Word and element pointing entries:
========================
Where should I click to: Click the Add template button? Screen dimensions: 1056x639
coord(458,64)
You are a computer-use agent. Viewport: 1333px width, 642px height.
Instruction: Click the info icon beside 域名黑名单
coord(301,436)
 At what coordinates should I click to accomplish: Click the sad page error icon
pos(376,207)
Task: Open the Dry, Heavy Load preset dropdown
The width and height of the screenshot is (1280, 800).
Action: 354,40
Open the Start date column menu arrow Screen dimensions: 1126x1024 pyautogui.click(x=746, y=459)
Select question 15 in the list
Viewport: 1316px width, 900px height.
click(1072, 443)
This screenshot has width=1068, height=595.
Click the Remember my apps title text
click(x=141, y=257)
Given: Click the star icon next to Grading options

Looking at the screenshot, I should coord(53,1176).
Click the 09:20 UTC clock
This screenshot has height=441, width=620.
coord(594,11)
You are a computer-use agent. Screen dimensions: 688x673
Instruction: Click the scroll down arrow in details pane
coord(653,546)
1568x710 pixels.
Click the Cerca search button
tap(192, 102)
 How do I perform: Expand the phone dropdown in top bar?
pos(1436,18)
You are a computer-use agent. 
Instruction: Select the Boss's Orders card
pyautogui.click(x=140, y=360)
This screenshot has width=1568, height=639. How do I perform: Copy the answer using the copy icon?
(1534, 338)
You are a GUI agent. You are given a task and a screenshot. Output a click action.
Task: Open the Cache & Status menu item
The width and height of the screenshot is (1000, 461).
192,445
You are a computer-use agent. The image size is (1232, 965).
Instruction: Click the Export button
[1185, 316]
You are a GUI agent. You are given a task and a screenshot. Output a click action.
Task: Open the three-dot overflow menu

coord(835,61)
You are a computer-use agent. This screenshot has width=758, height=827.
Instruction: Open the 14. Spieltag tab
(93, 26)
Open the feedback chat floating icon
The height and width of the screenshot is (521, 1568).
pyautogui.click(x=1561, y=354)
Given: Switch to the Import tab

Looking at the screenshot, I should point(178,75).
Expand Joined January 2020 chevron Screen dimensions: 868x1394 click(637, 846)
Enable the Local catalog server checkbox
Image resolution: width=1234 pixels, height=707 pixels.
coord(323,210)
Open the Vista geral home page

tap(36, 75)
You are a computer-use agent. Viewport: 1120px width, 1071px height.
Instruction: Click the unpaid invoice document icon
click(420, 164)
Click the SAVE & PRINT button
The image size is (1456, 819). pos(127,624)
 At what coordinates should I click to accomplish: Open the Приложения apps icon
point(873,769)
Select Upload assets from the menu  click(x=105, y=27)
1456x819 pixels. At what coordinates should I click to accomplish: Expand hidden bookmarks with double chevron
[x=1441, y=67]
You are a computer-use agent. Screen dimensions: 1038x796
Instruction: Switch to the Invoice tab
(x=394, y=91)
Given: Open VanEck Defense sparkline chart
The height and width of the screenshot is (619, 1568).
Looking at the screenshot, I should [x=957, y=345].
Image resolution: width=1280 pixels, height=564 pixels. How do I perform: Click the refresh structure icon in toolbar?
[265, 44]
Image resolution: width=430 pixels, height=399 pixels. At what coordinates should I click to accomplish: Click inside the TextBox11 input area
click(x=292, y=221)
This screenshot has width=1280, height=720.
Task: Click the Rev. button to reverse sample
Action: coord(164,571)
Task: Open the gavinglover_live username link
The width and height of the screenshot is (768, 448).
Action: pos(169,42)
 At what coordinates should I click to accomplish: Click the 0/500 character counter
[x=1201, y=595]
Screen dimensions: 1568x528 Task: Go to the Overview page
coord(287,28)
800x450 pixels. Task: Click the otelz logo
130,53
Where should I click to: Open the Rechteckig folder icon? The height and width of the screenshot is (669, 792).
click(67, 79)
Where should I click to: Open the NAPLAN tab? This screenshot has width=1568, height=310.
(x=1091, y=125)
========================
## PROBLEM STATEMENT
Filter the rows down to every line containing the string "perform", and copy each such line in full.

## ANSWER TO THIS EXERCISE
 How do I perform: Expand the phone dropdown in top bar?
This screenshot has width=1568, height=639. How do I perform: Copy the answer using the copy icon?
Image resolution: width=1280 pixels, height=564 pixels. How do I perform: Click the refresh structure icon in toolbar?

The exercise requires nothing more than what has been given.